-- Assigned task 1 --
Reproduce the passage on God's love and PTSD word for word, between "Whoever does not" and "perfect in love.", inclusive.
-- Assigned task 2 --
In the passage on God's love and PTSD, render this sentence in Spanish: "Victims of PTSD need our love to get them through these very rough times."
┌─ Exercise text
Whoever does not love does not know God, because God is love. This is how God showed his love among us: He sent his one and only Son into the world that we might live through him. This is love: not that we loved God, but that he loved us and sent his Son as an atoning sacrifice for our sins. Dear friends, since God so loved us, we also ought to love one another. No one has ever seen God; but if we love one another, God lives in us and his love is made complete in us…
… There is no fear in love. But perfect love drives out fear, because fear has to do with punishment. The one who fears is not made perfect in love.
–1 John 4:8-12, 18
The fears we have because of the trauma, is not something that God ever intended for man to live with. Sadly, because of the fallen world we are living in, many face battles in their mind but Gods love is a big part of the cure. Victims of PTSD need our love to get them through these very rough times. It is through love that they will know that they are safe and that they are no longer in the position that caused the stress. I know it may be hard to love those who are struggling because they are unpredictable, on edge, or withdrawn—however God can and will give you wisdom on how to minister to them.
For those of you who are struggling with PTSD, you need to know that God loves you and it was never His desire for those things to happen to you. He understands that you may be angry and disappointed with Him but He has not stopped loving you and wants to use His love to remove the fear that this wretched world has put into you and replace it with the love He originally designed for us to have.
└─
┌─ Data section
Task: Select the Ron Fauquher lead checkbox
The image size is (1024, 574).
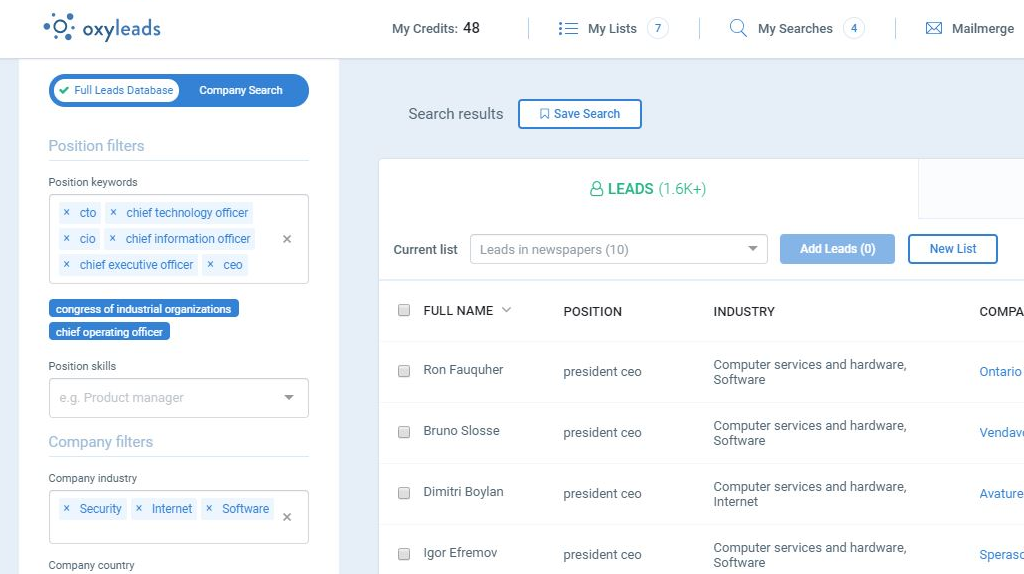Action: pos(404,371)
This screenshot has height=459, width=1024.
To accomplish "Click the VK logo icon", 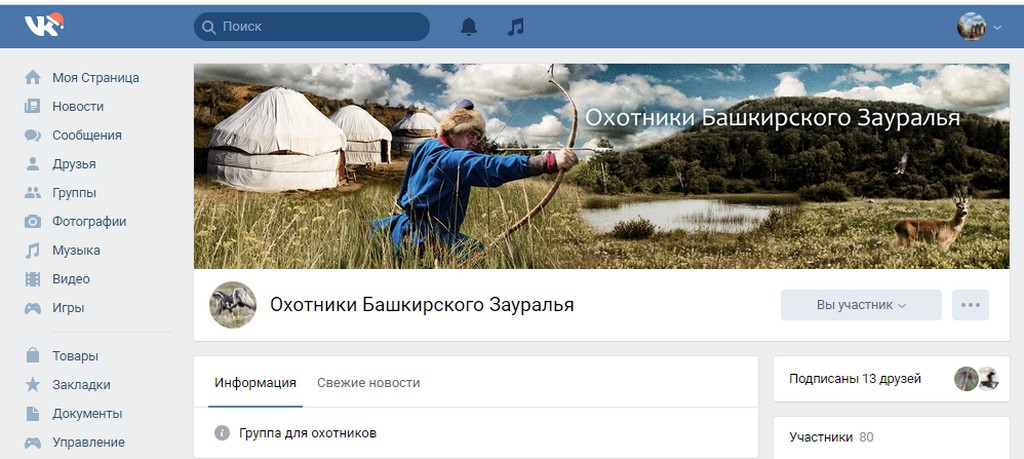I will coord(44,25).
└─
-- Worked solution 1 --
Whoever does not love does not know God, because God is love. This is how God showed his love among us: He sent his one and only Son into the world that we might live through him. This is love: not that we loved God, but that he loved us and sent his Son as an atoning sacrifice for our sins. Dear friends, since God so loved us, we also ought to love one another. No one has ever seen God; but if we love one another, God lives in us and his love is made complete in us…
… There is no fear in love. But perfect love drives out fear, because fear has to do with punishment. The one who fears is not made perfect in love.

-- Worked solution 2 --
Las víctimas del TEPT necesitan nuestro amor para atravesar estos tiempos tan difíciles.